The S-Gamma model is a method of moments that solves for the zeroth and the second moments of the number density $n (d_{p})$ . One transport equation is solved for each moment. Particles change size due to breakup and coalescence as they interact with each other.

The S-Gamma model (see Lo and Rao [505] and Lo and Zhang [507]) assumes that the particle size distribution conforms to a pre-defined log-normal shape function.
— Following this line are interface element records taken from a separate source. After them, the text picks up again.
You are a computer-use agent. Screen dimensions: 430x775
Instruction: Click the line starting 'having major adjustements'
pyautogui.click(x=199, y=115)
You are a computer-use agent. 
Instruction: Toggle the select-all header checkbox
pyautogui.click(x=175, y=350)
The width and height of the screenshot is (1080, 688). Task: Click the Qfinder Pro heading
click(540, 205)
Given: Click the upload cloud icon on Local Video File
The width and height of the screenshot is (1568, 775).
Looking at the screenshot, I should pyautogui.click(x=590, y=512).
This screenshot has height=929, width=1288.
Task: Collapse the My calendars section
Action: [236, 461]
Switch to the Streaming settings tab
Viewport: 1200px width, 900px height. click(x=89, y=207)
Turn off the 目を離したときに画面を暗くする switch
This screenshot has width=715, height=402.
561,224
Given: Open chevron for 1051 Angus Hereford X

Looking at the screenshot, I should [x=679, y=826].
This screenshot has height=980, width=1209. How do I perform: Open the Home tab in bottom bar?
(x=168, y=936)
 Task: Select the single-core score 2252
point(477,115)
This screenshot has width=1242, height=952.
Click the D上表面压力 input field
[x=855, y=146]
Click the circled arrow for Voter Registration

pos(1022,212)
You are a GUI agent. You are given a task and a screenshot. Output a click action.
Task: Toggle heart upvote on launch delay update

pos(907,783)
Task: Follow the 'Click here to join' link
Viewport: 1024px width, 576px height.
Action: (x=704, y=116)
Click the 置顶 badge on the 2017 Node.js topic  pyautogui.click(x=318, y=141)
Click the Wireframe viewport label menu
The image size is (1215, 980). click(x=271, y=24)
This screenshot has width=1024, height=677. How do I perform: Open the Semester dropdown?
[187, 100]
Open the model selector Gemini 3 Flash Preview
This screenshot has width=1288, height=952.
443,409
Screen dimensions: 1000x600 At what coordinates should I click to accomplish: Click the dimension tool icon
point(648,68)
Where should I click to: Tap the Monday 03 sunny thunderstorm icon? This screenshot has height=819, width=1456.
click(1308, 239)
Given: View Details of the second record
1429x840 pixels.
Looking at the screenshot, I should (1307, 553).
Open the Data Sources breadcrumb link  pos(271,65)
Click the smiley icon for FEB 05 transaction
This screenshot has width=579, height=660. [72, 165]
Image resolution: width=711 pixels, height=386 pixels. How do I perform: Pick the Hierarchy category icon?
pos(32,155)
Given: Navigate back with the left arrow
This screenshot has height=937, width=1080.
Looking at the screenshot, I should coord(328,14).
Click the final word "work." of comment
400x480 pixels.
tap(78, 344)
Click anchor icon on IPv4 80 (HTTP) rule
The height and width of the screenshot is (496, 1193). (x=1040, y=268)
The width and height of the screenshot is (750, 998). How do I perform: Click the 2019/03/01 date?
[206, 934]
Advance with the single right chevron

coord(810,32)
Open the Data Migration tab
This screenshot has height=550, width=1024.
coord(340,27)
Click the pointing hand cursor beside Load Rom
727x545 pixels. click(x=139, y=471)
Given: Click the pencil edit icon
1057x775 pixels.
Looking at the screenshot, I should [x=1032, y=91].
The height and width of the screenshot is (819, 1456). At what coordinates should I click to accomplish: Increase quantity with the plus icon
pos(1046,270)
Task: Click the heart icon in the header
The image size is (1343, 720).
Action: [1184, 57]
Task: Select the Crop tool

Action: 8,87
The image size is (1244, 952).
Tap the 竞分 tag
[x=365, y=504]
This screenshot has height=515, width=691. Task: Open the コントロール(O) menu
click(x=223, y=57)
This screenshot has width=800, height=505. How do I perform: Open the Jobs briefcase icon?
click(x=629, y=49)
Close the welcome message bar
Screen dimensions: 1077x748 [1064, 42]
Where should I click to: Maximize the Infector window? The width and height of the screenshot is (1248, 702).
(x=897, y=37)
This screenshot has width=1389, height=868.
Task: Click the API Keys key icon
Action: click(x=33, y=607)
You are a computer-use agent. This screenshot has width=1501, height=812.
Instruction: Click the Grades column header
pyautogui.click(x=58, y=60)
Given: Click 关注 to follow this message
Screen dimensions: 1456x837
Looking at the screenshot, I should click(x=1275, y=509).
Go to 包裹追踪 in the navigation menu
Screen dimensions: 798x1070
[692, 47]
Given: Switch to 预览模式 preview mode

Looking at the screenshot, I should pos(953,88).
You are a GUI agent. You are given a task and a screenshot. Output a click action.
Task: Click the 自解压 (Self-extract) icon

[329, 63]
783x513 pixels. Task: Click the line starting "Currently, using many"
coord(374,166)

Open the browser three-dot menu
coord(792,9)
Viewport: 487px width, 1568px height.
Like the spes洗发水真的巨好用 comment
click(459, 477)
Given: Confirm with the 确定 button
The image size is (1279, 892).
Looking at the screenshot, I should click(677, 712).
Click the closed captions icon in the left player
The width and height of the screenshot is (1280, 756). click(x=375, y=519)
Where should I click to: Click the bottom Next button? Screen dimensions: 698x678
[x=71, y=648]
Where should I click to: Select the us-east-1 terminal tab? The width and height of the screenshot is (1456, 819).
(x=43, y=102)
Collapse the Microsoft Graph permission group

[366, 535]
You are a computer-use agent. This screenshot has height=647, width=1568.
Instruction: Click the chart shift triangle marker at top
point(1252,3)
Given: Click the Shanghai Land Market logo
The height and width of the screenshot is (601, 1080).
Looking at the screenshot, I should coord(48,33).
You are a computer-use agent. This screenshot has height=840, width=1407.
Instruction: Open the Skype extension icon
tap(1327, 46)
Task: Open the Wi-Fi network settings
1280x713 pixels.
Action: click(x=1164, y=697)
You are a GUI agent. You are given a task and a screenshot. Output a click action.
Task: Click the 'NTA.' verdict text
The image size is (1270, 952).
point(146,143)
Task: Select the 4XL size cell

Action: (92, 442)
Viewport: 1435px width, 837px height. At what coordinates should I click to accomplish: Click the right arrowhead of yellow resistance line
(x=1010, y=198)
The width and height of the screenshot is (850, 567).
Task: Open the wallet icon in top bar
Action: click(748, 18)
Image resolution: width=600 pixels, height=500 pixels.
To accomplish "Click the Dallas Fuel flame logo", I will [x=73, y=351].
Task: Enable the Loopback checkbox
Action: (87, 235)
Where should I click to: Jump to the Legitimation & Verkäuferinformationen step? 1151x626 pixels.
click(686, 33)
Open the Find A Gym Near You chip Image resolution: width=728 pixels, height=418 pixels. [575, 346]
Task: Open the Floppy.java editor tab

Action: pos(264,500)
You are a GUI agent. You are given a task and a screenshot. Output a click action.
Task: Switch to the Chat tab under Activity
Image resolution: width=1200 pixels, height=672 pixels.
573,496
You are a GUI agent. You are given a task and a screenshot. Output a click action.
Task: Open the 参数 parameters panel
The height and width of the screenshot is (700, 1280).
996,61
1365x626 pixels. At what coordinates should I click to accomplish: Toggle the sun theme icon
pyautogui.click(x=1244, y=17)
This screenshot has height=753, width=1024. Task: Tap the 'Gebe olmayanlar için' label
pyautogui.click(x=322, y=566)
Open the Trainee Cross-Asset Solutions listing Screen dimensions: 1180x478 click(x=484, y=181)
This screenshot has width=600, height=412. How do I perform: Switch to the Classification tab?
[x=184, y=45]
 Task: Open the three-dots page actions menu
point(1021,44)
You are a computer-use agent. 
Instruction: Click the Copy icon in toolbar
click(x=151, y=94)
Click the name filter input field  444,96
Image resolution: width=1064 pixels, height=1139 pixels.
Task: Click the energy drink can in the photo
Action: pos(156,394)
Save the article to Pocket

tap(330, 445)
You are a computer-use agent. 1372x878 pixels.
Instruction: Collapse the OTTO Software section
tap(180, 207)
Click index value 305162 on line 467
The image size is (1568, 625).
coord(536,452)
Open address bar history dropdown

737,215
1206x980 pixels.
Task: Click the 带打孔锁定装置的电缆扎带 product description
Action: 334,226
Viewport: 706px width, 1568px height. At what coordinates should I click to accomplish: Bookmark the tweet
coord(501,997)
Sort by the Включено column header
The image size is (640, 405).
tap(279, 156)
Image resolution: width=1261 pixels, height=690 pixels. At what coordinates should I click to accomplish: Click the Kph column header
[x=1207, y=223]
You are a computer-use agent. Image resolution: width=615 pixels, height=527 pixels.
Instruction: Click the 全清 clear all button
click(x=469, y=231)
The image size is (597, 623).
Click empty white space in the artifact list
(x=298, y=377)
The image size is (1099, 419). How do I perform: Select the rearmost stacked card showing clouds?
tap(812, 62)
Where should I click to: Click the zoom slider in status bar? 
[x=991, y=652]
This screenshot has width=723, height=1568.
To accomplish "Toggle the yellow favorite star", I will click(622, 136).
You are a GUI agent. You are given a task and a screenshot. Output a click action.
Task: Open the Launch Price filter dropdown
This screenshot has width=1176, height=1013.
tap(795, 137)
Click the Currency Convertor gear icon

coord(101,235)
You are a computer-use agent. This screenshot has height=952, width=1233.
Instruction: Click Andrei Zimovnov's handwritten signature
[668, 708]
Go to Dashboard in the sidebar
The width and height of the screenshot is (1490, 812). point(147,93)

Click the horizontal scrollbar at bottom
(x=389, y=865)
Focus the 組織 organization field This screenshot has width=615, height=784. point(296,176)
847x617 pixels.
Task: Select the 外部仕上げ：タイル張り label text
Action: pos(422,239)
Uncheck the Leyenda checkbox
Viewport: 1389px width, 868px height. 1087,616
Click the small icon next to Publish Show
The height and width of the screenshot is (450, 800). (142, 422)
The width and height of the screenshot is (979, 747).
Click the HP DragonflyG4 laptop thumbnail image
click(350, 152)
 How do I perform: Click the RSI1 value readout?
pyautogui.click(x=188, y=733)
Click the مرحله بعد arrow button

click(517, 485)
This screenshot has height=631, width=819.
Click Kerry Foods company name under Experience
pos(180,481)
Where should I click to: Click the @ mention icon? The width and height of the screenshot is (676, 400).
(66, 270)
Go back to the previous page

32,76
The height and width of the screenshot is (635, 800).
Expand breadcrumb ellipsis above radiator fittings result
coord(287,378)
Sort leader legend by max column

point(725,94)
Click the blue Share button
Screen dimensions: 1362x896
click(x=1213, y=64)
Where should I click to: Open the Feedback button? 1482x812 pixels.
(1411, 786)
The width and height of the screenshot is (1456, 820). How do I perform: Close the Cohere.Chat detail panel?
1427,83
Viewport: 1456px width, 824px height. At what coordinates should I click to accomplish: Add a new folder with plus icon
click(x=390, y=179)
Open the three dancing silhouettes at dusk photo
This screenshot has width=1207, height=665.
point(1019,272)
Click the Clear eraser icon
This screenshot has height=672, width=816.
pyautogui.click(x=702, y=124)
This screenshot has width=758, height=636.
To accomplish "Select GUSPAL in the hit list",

The log-normal particle size distribution (probability density function) is represented by the mean particle diameter and its variance:

Figure 1. EQUATION_DISPLAY

P (d_{p}) = \frac{1}{d_{p} σ \sqrt{2 π}} \exp (\frac{{(\ln d_{p} - μ)}^{2}}{2 σ^{2}})

(2171)

where:

$μ$ is the mean logarithm of the particle diameter
$σ$ is the standard deviation of the particle diameter

The S-Gamma model defines a volumetric conserved quantity $S_{γ}$ that is related to the moment $M_{γ}$ of the particle size distribution:

Figure 2. EQUATION_DISPLAY

S_{γ} = n M_{γ} = n \int_{0}^{\infty} d_{p}^{γ} P (d_{p}) d (d_{p})

(2172)

where:

$γ = 0, 1, 2, 3$ is the order of the moment
$n$ is the number of particles per unit volume.
$d_{p}$ is the particle diameter
$P (d)$ is the probability density function of particle diameter [505], [507].

Simcenter STAR-CCM+ solves a transport equation for each of the three moments of $P (d)$ :

Zeroth moment: the particle number density $n$
Second moment: related to the interfacial area density
Third moment: related to the dispersed phase volume fraction

The zeroth moment is given by:

Figure 3. EQUATION_DISPLAY

S_{0} = \int n (d_{p}) d (d_{p})

(2173)

The second moment reads:

Figure 4. EQUATION_DISPLAY

S_{2} = \int d_{p}^{2} n (d_{p}) d (d_{p})

(2174)

The choice of moments is dictated by physical reasons. The zeroth moment

S_{0}

corresponds to the total number of particles. Assuming that the particles are spherical, the interfacial area can be calculated as:

Figure 5. EQUATION_DISPLAY

A = π \int d_{p}^{2} n (d_{p}) d (d_{p}) = π S_{2}

(2175)

The volume fraction of the dispersed phase can be calculated as:

Figure 6. EQUATION_DISPLAY

α = \frac{π}{6} \int d_{p}^{3} n (d_{p}) d (d_{p}) = \frac{π}{6} S_{3}

(2176)

As the third moment is based on the dispersed phase volume fraction, it is not calculated by the S-Gamma method, but it is imported from the Segregated EMP Flow solver. The Segregated EMP Flow solver solves for the volume fraction of the dispersed phase.